As crazy as it sounds, Dilson is still only 25, and as we’ve seen this year, he still has some more in the tank. While one might be quick to attribute his success to the new, “juiced” Triple-A ball, it is just as likely that Herrera’s success can be traced back to his health; after years of dealing with nagging shoulder problems, he may finally be fully healthy. Regardless of the reason for his success, he has been hitting well in Syracuse, with the ability to play second and third, as well as left field.
I don’t think anyone could have necessarily predicted that Dilson would be doing as well as he is right now, but wouldn’t be nice if he was doing this in the major leagues, and the Mets still had Ross Adolph and Luis Santana in the system? JD Davis is doing petty good in his role, he’s hitting .276/.342/.464 in 181 at bats, but I don’t think that anyone could have necessarily predicted he’d be doing as well as he is right now either. I think there’s a pretty good shot Dilson could replicate that batting line, and Ross Adolph and Luis Santana would still be in the system. For what it’s worth, Adolph- who was ranked the Mets’ eleventh top prospect this past winter- is hitting .227/.358/.433 with 6 homers and 8 steals in 62 games for the Quad Cities River Bandits, the Astros’ Low-A affiliate. Santana- who was ranked the Mets’ thirteenth top prospect- had an injury delay the start of his season, but was assigned to the Double-A Corpus Christi Hooks for 18 games before being sent to a more experience-appropriate assignment with the Short-A Tri-City Valley Cats and is hitting .242/.338/.290 in 19 games between the two.
Pitcher of the Week
2019 Season: 11 G (11 GS), 66.2 IP, 57 H, 27 R, 24 ER (3.24 ERA), 18 BB, 57 K, .290 BABIP
Week: 1 G (1 GS), 5.0 IP, 1 H, 0 R, 0 ER, 2 BB, 8 K, .111 BABIP
The Mets signed Michel Otanez on the first day of the 2016-2017 international signing period, coming to terms with him for just $35,000 because, while the stuff was good, he was an older prospect- with a birthday on July 3rd, he turned 19 literally the next day. Pitching in the Dominican Summer League, the right-hander posted a 4.64 ERA in 21.1 innings over five starts, allowing 23 hits, walking 6, and striking out 21. After the season ended, he underwent Tommy John surgery, missing the entirety of the 2017 season. He returned to the mound in 2018, coming stateside and being assigned to the GCL Mets. Making seven starts and pitching out of the bullpen four times, Otanez posted a 7.64 ERA in 35.1 innings, allowing 42 hits, walking 24, and striking out 33.

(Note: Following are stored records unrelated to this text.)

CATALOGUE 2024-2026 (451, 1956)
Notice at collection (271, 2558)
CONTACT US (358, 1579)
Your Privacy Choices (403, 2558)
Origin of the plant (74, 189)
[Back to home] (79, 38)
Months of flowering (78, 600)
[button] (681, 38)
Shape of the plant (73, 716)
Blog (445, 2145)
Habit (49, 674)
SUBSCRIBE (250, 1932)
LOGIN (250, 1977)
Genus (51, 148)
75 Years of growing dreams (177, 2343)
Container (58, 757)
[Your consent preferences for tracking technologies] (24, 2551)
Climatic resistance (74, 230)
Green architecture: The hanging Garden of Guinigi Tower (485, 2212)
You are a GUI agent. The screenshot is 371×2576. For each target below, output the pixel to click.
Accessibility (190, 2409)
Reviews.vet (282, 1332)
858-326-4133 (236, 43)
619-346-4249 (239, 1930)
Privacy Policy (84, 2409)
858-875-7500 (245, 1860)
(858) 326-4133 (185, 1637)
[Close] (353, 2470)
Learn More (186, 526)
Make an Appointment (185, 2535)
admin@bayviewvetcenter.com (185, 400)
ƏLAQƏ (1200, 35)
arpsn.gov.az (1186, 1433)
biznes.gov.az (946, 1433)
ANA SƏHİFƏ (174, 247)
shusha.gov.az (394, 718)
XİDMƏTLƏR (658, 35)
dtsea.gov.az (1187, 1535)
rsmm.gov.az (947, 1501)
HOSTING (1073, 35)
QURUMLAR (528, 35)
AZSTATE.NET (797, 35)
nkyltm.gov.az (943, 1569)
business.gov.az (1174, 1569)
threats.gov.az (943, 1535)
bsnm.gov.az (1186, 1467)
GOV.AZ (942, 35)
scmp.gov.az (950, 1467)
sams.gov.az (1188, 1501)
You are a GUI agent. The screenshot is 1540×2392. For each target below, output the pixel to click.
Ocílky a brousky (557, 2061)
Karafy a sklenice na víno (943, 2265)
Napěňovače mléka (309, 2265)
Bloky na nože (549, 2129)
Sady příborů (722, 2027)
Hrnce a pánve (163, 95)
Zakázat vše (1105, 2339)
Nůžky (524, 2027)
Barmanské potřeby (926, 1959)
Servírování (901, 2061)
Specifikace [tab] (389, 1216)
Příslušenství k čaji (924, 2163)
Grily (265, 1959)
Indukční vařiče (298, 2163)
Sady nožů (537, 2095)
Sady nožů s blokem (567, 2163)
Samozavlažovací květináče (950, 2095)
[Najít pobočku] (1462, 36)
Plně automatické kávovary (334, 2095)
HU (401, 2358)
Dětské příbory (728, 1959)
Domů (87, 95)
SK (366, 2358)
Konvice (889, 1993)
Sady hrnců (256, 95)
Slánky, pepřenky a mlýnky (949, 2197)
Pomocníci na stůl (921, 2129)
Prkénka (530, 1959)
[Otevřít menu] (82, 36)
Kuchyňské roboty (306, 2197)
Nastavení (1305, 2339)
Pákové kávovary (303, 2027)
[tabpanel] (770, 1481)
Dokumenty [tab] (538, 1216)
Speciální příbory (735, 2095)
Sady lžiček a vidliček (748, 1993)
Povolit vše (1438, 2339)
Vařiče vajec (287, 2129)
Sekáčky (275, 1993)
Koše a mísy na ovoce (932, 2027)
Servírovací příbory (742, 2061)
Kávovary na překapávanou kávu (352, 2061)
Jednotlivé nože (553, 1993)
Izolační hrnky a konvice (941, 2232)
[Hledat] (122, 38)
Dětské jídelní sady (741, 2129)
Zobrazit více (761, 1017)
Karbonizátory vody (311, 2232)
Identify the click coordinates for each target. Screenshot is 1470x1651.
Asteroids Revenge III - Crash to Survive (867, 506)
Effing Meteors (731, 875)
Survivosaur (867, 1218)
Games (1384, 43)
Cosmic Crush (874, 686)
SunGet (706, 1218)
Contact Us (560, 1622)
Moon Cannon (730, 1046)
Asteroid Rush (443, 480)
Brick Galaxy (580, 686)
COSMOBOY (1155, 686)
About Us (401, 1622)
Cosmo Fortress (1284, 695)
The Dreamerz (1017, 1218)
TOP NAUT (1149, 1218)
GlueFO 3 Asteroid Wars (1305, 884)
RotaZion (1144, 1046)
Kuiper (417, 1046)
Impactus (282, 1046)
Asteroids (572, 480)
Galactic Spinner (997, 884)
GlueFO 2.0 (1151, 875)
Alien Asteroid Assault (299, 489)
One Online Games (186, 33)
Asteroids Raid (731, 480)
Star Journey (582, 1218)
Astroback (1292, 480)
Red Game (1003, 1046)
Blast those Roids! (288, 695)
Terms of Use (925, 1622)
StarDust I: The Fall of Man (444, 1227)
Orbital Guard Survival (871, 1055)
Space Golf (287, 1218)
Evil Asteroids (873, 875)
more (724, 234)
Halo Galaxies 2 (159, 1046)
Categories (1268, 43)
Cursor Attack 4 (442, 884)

At 6’3”, 215 pounds, Otanez has a solid pitching frame. Before his Tommy John surgery, his fastball sat in the mid-90s, reportedly topping out as high as 97 MPH. We’ll be getting more reports about him as the season goes on, but depending on how you want to look at it, the glass can be half full or half empty. If you want to be optimistic regarding Otanez’ future, he has the physicality and fastball to be a solid pitcher and time will tell. If you want to be pessimistic regarding his future, he’s a soon-to-be-22-year-old in Kingsport who is still very rough and raw as a pitcher and simply missed too much important developmental time.